• _EXCERPT_
----------
Instead that error message appears to be coming from here, but it's not obvious to me what error condition it's hitting in rfc3986.

https://github.com/openstack/oslo.config/blob/4a691931f378109fd9e1ec97bff0f26dde591e89/oslo_config/types.py#L781

I tried various versions of rfc3986, but I can't reproduce an error with that uri.

$ python
>>> import rfc3986
>>> rfc3986.is_valid_uri('https://rdo-ci-fx2-06-s5.v103.rdoci.lab.eng.rdu.redhat.com:13696', require_scheme=True, require_authority=True)
True

Can you perhaps attach an example config file that causes this error?

Extra whitespace would cause an error message like that one, but whitespace doesn't appear to be the issue based on the trace provided.

>>> uri_type(' https://rdo-ci-fx2-06-s5.v103.rdoci.lab.eng.rdu.redhat.com:13696')
Traceback (most recent call last):
  File "<stdin>", line 1, in <module>
  File "<runcated>/python2.7/site-packages/oslo_config/types.py", line 720, in __call__
    raise ValueError('invalid URI: %r' % value)
ValueError: invalid URI: ' https://rdo-ci-fx2-06-s5.v103.rdoci.lab.eng.rdu.redhat.com:13696'

I'll keep looking, but those are my first-pass, quick thoughts.

Revision history for this message
Dan Trainor (dtrainor) wrote :

Diana, attached is the nova.conf that becomes the product of an Undercloud installation.

Revision history for this message
Dan Trainor (dtrainor) wrote :

Diana, attached is the undercloud.conf used for Undercloud installation.

Changed in tripleo:
milestone: none → ocata-1
importance: Undecided → Medium
status: New → Triaged
Revision history for this message
Diana Clarke (diana-clarke) wrote :

I'm also not seeing this error when I use log_opt_values (like the original traceback) with the config file provided by dtrainor (nova.conf):

- log_opt_values happy path:

********************************************************************************
Configuration options gathered from:
command line args: ()
config files: ['nova.conf']
================================================================================
config_dir = None
config_file = ['nova.conf']
neutron.extension_sync_interval = 600
neutron.ovs_bridge = br-int
neutron.region_name =
neutron.url = https://rdo-ci-fx2-06-s4.v103.rdoci.lab.eng.rdu.redhat.com:13696

...
----------
Stored data entries:
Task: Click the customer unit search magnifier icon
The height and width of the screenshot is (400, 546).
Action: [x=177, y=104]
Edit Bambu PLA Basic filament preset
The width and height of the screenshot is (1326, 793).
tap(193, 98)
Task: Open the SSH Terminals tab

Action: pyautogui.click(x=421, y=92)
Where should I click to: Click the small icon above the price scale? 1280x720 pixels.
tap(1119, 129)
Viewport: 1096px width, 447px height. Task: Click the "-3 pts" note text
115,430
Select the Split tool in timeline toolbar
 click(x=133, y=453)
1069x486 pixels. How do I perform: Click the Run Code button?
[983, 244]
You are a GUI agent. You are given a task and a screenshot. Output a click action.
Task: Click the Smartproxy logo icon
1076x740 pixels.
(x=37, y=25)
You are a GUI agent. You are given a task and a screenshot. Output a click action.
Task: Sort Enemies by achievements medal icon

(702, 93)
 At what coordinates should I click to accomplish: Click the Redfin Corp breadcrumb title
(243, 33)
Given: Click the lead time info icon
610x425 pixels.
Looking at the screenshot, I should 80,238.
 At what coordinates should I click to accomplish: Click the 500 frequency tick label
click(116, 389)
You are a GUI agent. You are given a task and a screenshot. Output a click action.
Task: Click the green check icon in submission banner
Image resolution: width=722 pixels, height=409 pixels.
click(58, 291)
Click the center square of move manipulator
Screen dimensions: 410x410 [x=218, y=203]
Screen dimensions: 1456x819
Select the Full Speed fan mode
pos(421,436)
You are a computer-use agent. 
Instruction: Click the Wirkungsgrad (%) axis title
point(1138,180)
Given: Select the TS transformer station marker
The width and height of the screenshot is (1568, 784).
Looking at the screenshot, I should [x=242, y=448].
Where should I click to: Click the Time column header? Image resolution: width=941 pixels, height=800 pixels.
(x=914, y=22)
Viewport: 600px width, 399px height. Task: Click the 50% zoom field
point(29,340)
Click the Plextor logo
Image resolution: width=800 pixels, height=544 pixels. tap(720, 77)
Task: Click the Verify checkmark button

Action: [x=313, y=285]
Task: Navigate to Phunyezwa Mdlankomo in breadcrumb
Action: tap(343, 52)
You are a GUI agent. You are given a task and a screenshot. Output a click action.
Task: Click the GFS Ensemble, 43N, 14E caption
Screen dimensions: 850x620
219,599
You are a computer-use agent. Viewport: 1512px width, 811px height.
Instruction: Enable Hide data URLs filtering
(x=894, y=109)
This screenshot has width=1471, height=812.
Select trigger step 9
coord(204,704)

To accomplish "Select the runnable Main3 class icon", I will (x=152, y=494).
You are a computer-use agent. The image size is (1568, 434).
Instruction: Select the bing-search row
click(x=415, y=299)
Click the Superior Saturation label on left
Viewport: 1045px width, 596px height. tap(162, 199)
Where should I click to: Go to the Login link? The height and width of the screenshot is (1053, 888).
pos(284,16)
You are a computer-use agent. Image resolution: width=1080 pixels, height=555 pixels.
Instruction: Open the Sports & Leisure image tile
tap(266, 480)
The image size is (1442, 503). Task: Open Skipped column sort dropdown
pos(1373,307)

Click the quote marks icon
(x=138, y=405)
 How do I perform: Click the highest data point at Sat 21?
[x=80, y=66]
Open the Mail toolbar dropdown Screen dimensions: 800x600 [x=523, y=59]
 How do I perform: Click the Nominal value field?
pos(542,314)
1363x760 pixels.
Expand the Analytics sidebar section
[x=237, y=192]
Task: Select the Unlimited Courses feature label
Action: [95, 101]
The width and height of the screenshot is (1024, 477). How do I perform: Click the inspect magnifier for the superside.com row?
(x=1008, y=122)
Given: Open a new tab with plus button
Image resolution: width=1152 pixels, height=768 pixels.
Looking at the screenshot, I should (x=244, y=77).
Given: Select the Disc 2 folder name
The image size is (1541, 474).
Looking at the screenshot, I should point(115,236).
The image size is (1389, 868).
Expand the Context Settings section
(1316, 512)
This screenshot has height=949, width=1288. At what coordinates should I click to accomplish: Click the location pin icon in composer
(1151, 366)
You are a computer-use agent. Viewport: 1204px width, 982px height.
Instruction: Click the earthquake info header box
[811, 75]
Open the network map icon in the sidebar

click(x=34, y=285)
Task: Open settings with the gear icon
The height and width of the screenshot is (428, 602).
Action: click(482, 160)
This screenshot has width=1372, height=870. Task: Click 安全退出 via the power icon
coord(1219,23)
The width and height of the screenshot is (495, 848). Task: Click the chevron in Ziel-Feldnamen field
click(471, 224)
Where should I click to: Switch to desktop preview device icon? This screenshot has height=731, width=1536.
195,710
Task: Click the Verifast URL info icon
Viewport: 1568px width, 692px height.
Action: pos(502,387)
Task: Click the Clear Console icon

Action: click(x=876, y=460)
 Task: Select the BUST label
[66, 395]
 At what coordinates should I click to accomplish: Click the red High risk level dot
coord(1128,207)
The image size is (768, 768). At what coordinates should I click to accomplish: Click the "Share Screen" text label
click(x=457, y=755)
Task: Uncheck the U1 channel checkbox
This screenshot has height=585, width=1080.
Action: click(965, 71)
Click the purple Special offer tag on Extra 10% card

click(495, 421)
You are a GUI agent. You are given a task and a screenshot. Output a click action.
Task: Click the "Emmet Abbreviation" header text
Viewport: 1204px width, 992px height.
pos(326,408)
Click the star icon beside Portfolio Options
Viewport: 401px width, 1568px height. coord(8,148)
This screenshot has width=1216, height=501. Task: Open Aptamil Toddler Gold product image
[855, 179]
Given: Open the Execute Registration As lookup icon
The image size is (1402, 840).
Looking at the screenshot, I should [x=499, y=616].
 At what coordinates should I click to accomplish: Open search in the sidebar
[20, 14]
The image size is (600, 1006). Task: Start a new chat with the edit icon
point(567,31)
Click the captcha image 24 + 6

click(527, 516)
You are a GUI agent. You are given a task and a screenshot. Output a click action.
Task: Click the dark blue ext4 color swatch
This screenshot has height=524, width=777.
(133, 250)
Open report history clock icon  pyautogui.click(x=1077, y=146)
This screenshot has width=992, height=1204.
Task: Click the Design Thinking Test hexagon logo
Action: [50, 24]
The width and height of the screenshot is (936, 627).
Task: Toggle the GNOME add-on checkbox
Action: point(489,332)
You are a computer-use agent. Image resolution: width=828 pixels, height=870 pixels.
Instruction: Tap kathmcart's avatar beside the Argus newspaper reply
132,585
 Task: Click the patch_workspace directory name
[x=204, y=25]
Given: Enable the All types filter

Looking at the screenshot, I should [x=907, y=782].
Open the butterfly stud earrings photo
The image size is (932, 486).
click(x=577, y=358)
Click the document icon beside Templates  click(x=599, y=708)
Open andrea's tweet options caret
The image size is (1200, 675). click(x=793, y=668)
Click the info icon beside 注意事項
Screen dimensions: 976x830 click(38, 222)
----------
• _TASK INSTRUCTIONS_
A) Can you write out the URI error thread word for word, everything from "Instead that error" down to "the trace provided."?
B) Could you reproduce the records verbatim from the line containing "The image size is (1389, 868)." down to the line containing "pos(326,408)", both of those lines included, and nothing else?

• _RESPONSES PER TASK_
A)
Instead that error message appears to be coming from here, but it's not obvious to me what error condition it's hitting in rfc3986.

https://github.com/openstack/oslo.config/blob/4a691931f378109fd9e1ec97bff0f26dde591e89/oslo_config/types.py#L781

I tried various versions of rfc3986, but I can't reproduce an error with that uri.

$ python
>>> import rfc3986
>>> rfc3986.is_valid_uri('https://rdo-ci-fx2-06-s5.v103.rdoci.lab.eng.rdu.redhat.com:13696', require_scheme=True, require_authority=True)
True

Can you perhaps attach an example config file that causes this error?

Extra whitespace would cause an error message like that one, but whitespace doesn't appear to be the issue based on the trace provided.

B)
The image size is (1389, 868).
Expand the Context Settings section
(1316, 512)
This screenshot has height=949, width=1288. At what coordinates should I click to accomplish: Click the location pin icon in composer
(1151, 366)
You are a computer-use agent. Viewport: 1204px width, 982px height.
Instruction: Click the earthquake info header box
[811, 75]
Open the network map icon in the sidebar

click(x=34, y=285)
Task: Open settings with the gear icon
The height and width of the screenshot is (428, 602).
Action: click(482, 160)
This screenshot has width=1372, height=870. Task: Click 安全退出 via the power icon
coord(1219,23)
The width and height of the screenshot is (495, 848). Task: Click the chevron in Ziel-Feldnamen field
click(471, 224)
Where should I click to: Switch to desktop preview device icon? This screenshot has height=731, width=1536.
195,710
Task: Click the Verifast URL info icon
Viewport: 1568px width, 692px height.
Action: pos(502,387)
Task: Click the Clear Console icon

Action: click(x=876, y=460)
 Task: Select the BUST label
[66, 395]
 At what coordinates should I click to accomplish: Click the red High risk level dot
coord(1128,207)
The image size is (768, 768). At what coordinates should I click to accomplish: Click the "Share Screen" text label
click(x=457, y=755)
Task: Uncheck the U1 channel checkbox
This screenshot has height=585, width=1080.
Action: click(965, 71)
Click the purple Special offer tag on Extra 10% card

click(495, 421)
You are a GUI agent. You are given a task and a screenshot. Output a click action.
Task: Click the "Emmet Abbreviation" header text
Viewport: 1204px width, 992px height.
pos(326,408)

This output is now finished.